When customers are planning on being out and about, they can shop on their digital device and Target is able to deliver their order in an hour or two.
Target offers in-store pickup in every one of the 1,851 locations, and Target even walks the order out to the parking lot in more than 1,250 stores.
There are no fees for either of the same-day options.
Shipt, the same-day grocery delivery service acquired by Target last year, offers unlimited free same-day delivery from Target and more than 50 other retailers across the country for $99 annual fee.
A portion of Target’s digital orders are and will continue to be shipped from upstream fulfillment centers. And other items will continue to be shipped directly by other vendors.
Target has effectively transitioned into the Amazon style fulfillment center strategy based on speed and scale.
Target is on track to grow digital sales by more than $1 billion in 2019 and fulfilling even higher percentages of this volume from in-house stores.
Using stores as digital hubs enhances Target’s speed and reduces cost, and importantly, moving to store fulfillment does not increase the frequency of split shipments.
In fact, even though store fulfillment continues to grow rapidly, the rate of split shipments this year is running lower both in Target stores and in total compared with last year.
This allowed management to enhance customers experience which can be seen by repeat business.
There are essentially only three e-commerce companies that have taken full advantage arming themselves with a wicked fulfillment center operation – Amazon, Walmart, and Target.
Other retailers that either do not have the capital to scale, and the resources to digitize will continue to lose business because they simply can’t provide the same quality of customer experience these trio offer.
The financials reflect the great success Target is experiencing today.
Over the last 2 years, earnings results have beaten EPS estimates 63% of the time and have beaten revenue estimates 88% of the time.
Target has taken some apparel market share away from the mall group with comp sales up 4.8% when consensus was 4.2%.
Digital sales were up 42% year-over-year in Q1 signaling that the success or failure of digitizing a business is the x-factor in 2019.

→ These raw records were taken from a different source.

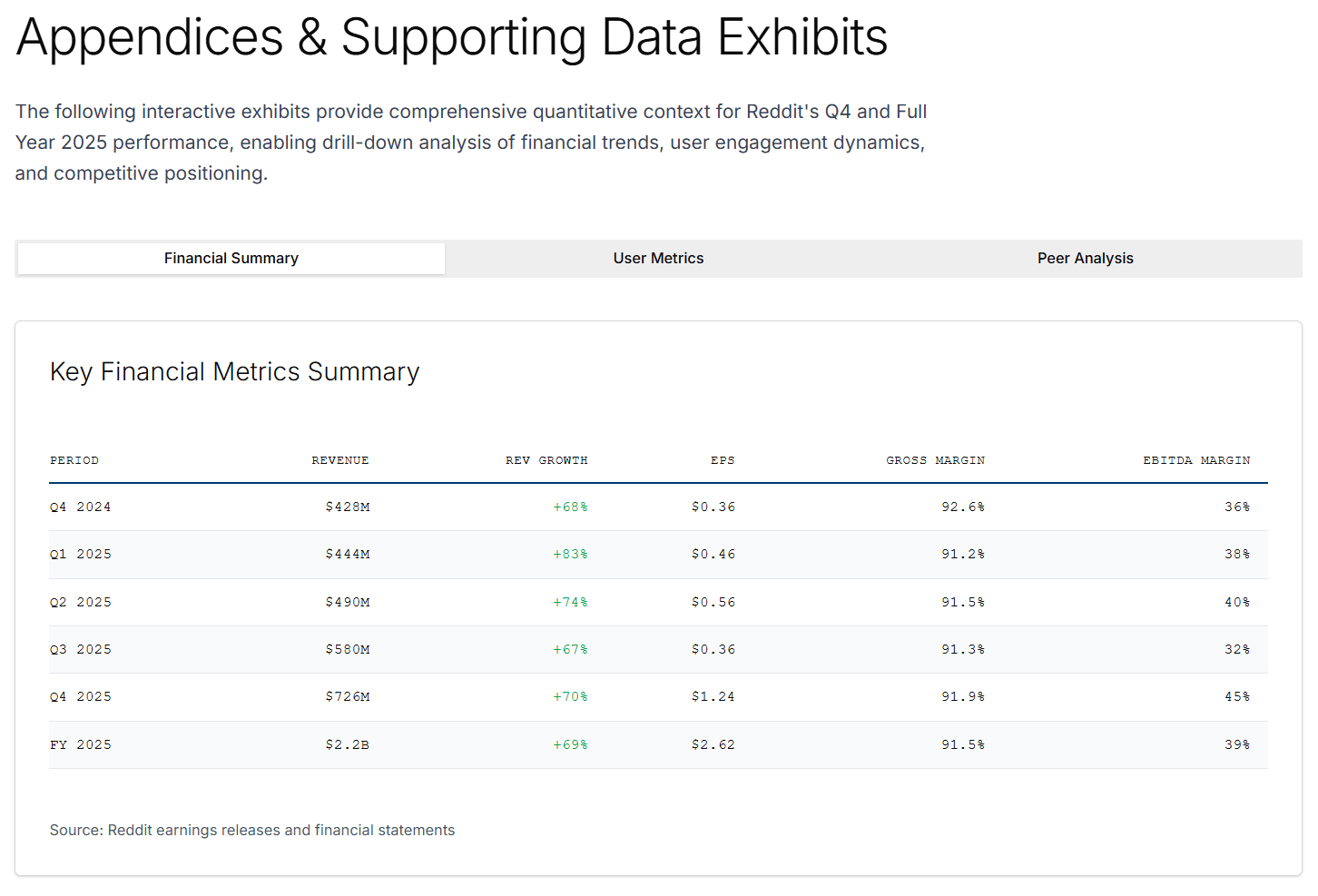Select the Q1 2025 row label

coord(81,554)
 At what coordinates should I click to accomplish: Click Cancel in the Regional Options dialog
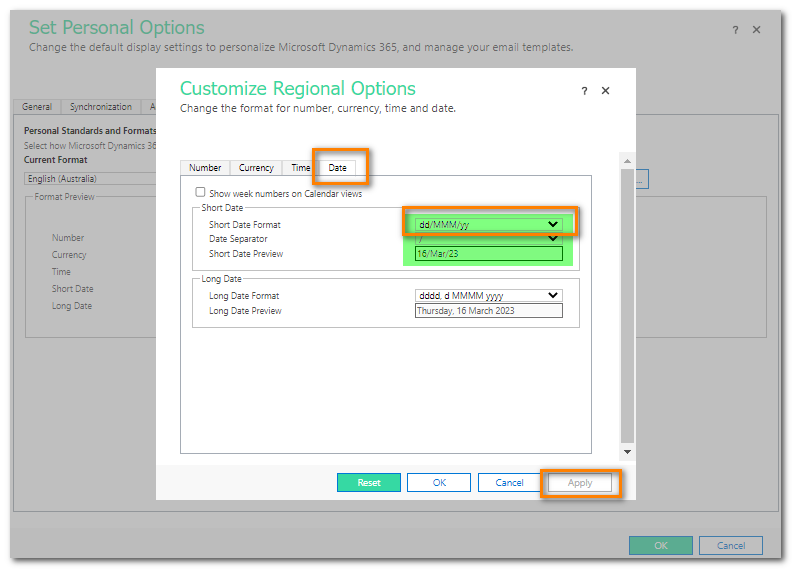(509, 483)
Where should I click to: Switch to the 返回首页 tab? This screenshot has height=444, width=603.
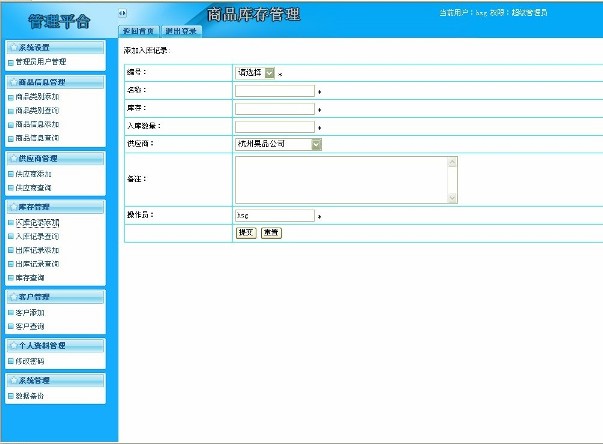coord(139,31)
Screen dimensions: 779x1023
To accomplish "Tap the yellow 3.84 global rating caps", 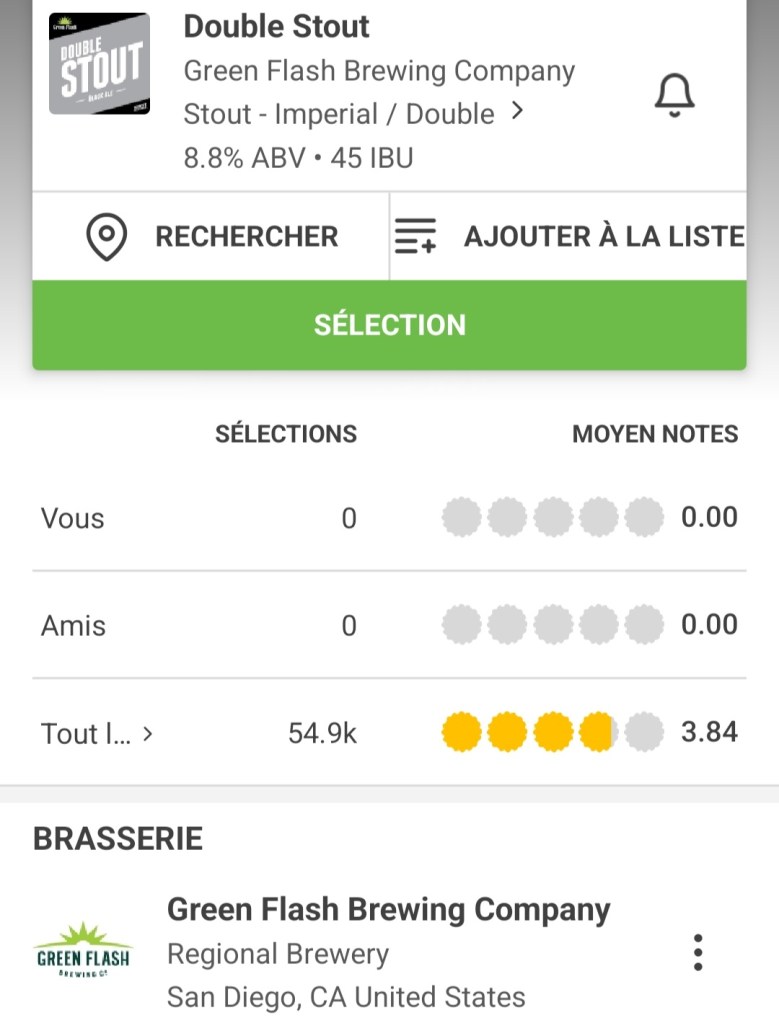I will pyautogui.click(x=552, y=733).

That trend could perpetuate this summer, with Target executives convinced today that the company’s brand-new partnership with Vineyard Vines is already one of the most successful in its history.
Digital purchases that originate online now represent 7.1% of Target’s total transactions, up from 5.2% a year ago showing how the digital business is making even deeper inroads each year.
Total revenue was up 5% to $17.63 billion from $16.78 billion last year, smashing estimates of $17.52 billion.
These three e-commerce companies will be the ones standing when the dust settles, and unluckily, there will be some periods when geopolitics and other macroeconomic issues overwhelm the individual stock story.
All else being equal, Target is a smart long-term hold and this firm is in the first innings of a massive digital transformation.
I am confident they will overdeliver on the rest of their annual financial targets.